JUíZA NEGA HC E MARCA 1ª AUDIêNCIA SOBRE MORTES EM CASA DE CâMBIO
30.06.2014

A juíza da 8ª Vara Criminal de Cuiabá, Maria Rosi de Meira Borba, marcou para o dia 2 de julho a primeira audiência sobre a morte de uma jovem, de 19 anos, e um policial militar, dentro de uma casa de câmbio, na Avenida Getúlio Vargas, no Centro de Cuiabá. O crime ocorreu no dia 24 de fevereiro, quando um suspeito tentou assaltar o estabelecimento e trocou tiros com policiais. O caso terminou na morte de duas pessoas, sendo uma delas a funcionária do local.

Dois dias depois do crime, o suspeito que invadiu a casa de câmbio, de 28 anos, e que trabalhava como mecânico, foi preso preventivamente.
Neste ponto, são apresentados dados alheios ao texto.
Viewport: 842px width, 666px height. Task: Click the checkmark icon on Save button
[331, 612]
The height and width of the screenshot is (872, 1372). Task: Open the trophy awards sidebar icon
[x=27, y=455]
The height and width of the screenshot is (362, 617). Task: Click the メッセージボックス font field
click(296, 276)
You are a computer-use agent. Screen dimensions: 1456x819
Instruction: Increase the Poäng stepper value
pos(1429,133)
Ele tentou revogar a prisão na Justiça, mas a magistrada negou o pedido, em habeas corpus, impetrado pela Defensoria Pública, no último dia 25. A defesa argumenta que não já motivos suficientes para que o jovem permaneça preso e requer que ele aguarde o julgamento em liberdade. O acusado está detido no Centro de Ressocialização de Cuiabá (antigo Carumbé).
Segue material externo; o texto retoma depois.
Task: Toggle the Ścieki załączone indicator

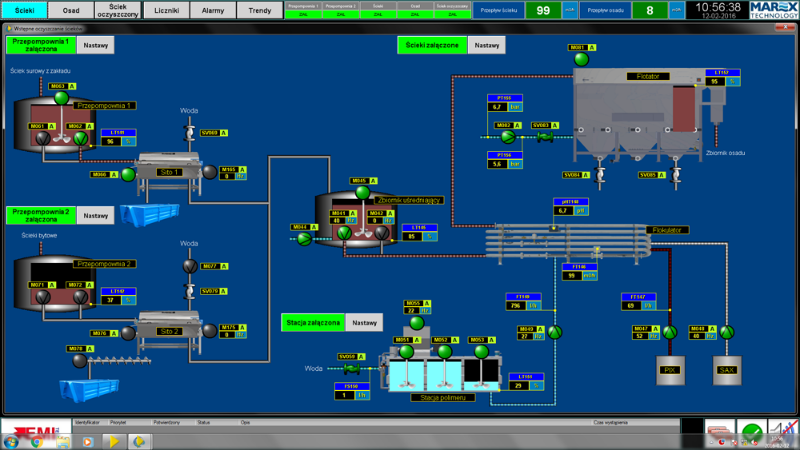Action: pos(432,45)
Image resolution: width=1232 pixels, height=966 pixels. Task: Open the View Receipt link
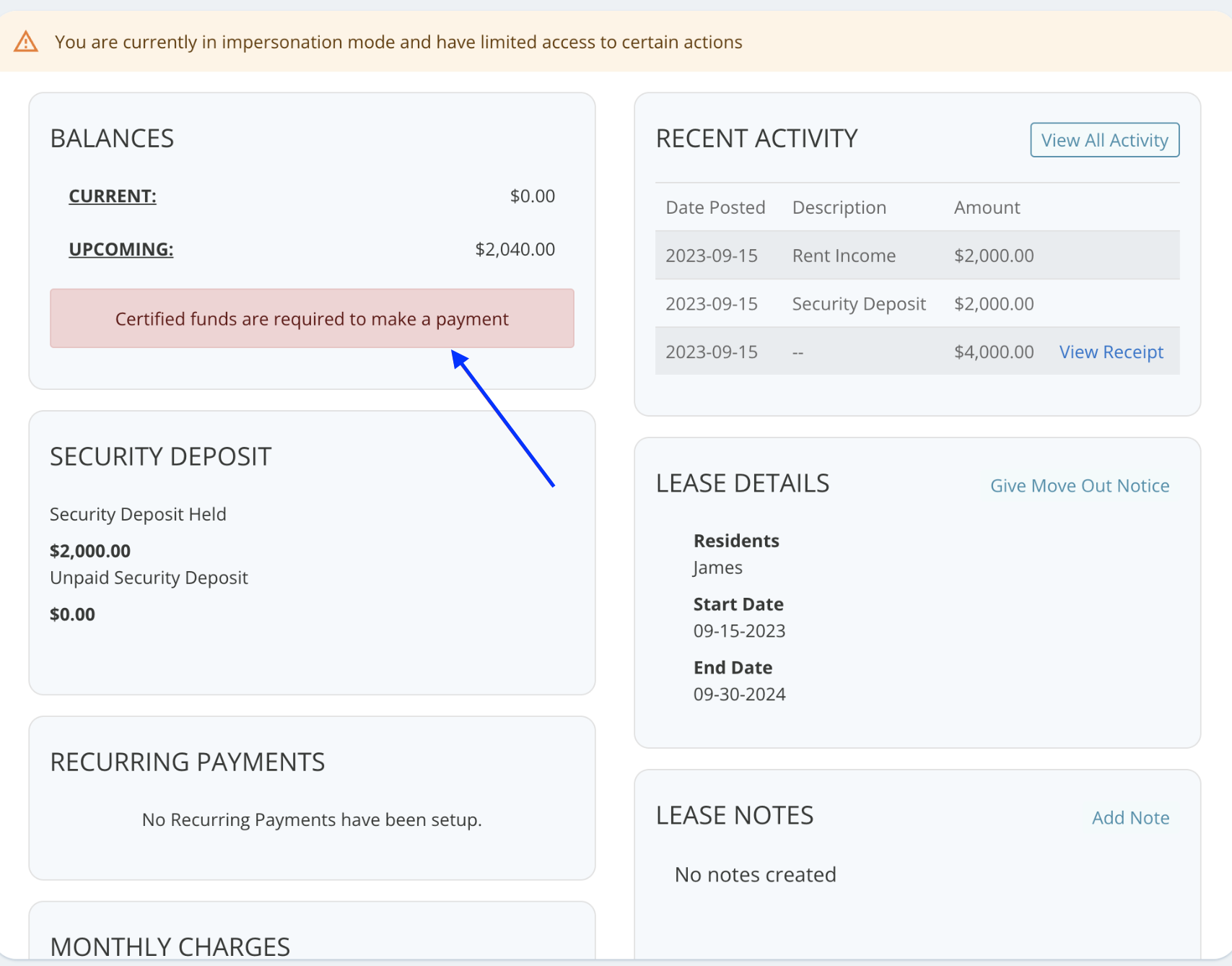point(1111,352)
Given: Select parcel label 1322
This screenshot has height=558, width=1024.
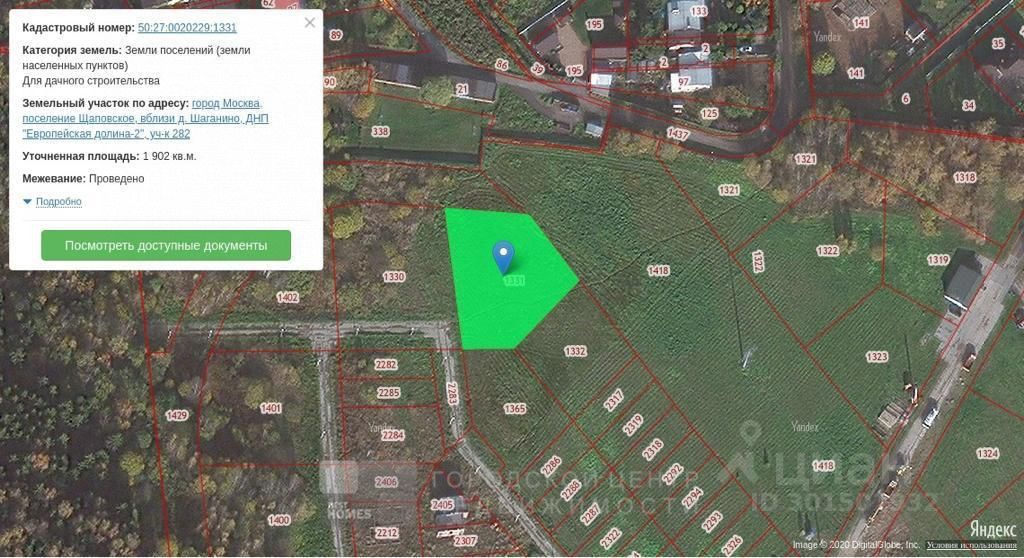Looking at the screenshot, I should [x=827, y=250].
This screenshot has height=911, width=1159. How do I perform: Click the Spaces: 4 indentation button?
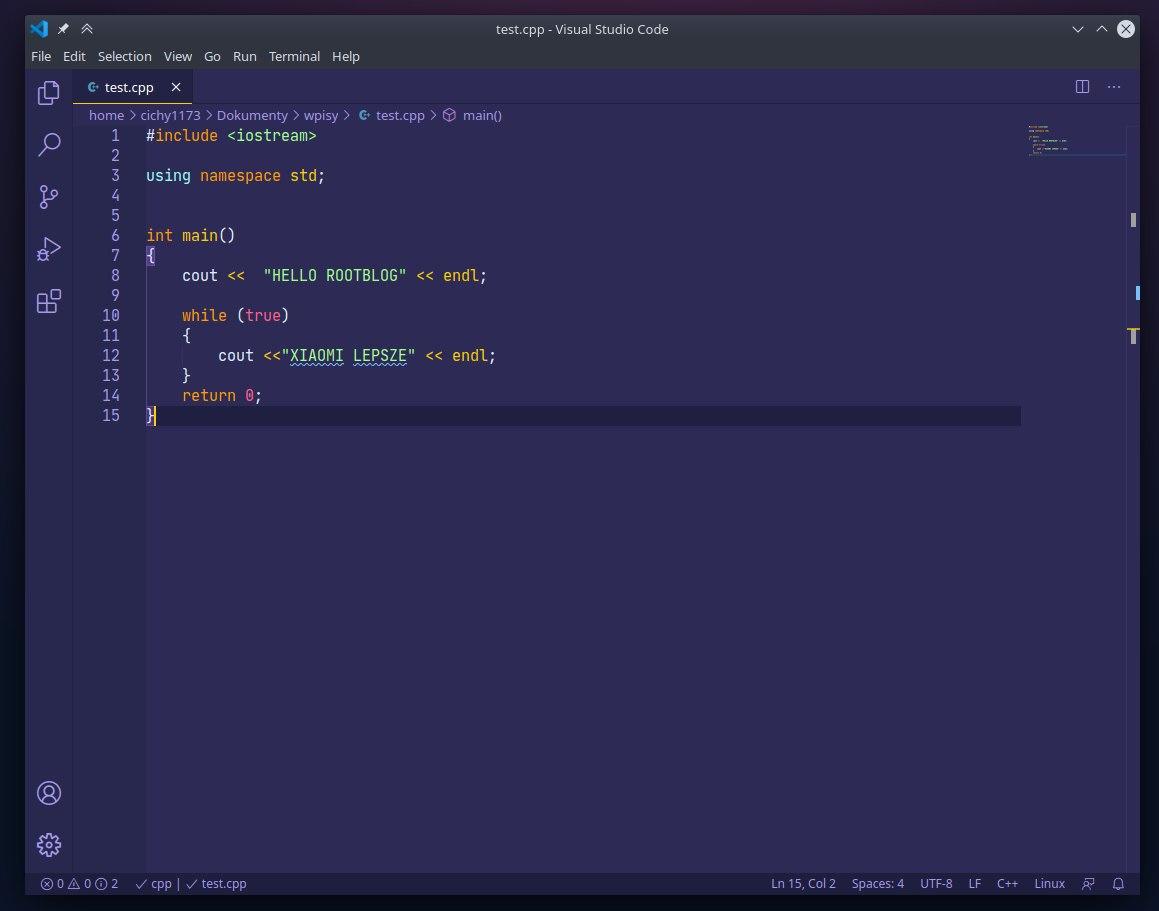pyautogui.click(x=877, y=884)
A juíza ressalta que a manutenção da prisão é para a garantia da ordem pública. O mecânico, segundo consta da decisão, responde por outros crimes na Comarca de Cuiabá. “Não se pode desconsiderar que o acusado responde a muitos processos nesta Comarca e já sofreu pelo menos três condenações. Diante dessa realidade, estou convencida de que se faz presente a real possibilidade de que o denunciado, em liberdade, e voltando ao meio social em que convive, também retorne às ações delitivas, sendo imperiosa a manutenção de sua da prisão cautelar, com o finco de preservar o bem estar e a tranquilidade da sociedade”, consta trecho do despacho.

Complexidade

Apesar da prisão do mecânico, os disparos que atingiram e mataram a funcionária e o policial, partiram da arma de outro PM, de 22 anos, que também estava no local. A confirmação consta do laudo balístico da Perícia Oficial e Identificação Técnica (Politec), que apontou que todos os projéteis das balas que foram retirados dos corpos, além dos fragmentos encontrados no estabelecimento, saíram da arma do policial que sobreviveu.

Por conta disso, ele foi indiciado pela Polícia Civil pelo crime de duplo homicídio doloso e deve responder em liberdade, já que, de acordo com a investigação da Delegacia Especializada de Homicídio e Proteção à Pessoa (DHPP), ficou comprovado, ao decorrer do inquérito, que ele pretendia atingir o assaltante e não as duas vítimas. O PM está na instituição há três anos e atuava no 10º Batalhão, na capital. Ele foi afastado das funções e passa por tratamento psicológico.

Já o mecânico, confessou  em depoimento que foi à casa de câmbio para roubar, mas negou que matou o PM e a funcionária. Ele contou que pensou que os dois policiais eram, na verdade, seguranças da empresa. Disse ainda que precisava roubar porque estava desempregado, além do fato da mulher dele estar grávida. O suspeito chegou a fugir do local, mas foi preso no dia 26 de fevereiro, em uma chácara na região conhecida como Baú, em Acorizal, a 59 km de Cuiabá.

Testemunhas
O caso deverá ser mais detalhado durante audiência designada pela Justiça, que conta com cerca de 10 testemunhas. Segundo a juíza, a sessão foi marcada para depoimentos das testemunhas de acusação e defesa, além de interrogatório do acusado. Entre os arrolados está o policial militar que sobreviveu a troca de tiros e ainda outros quatro da Corporação. Também familiares das vítimas e funcionários da casa de câmbio.

Entenda o caso
O inquérito revelou revelou que o outro policial, que morreu no tiroteio, não teria efetuado nenhum disparo no local. O PM estava sentado, de costas para o suspeito, entre uma parede, enquanto o colega dele, estava de pé ao lado, bem perto da porta do local. Ainda não foi possível dizer se o suspeito atirou durante o tiroteio, muito menos quem iniciou os disparos.

O laudo também aponta que as duas vítimas que morreram foram atingidas por um tiro cada uma. Pelo laudo balístico, a Polícia Civil acredita que tenham ocorridos entre sete e oito disparos. No entanto, o número de tiros pode ser maior, já que alguns disparos podem ter sido feitos para fora da casa de câmbio, no momento em que o suspeito fugia. O delegado Walfrido Nascimento classifica que houve um ‘erro de execução‘, quando o policial atirou contra o suspeito.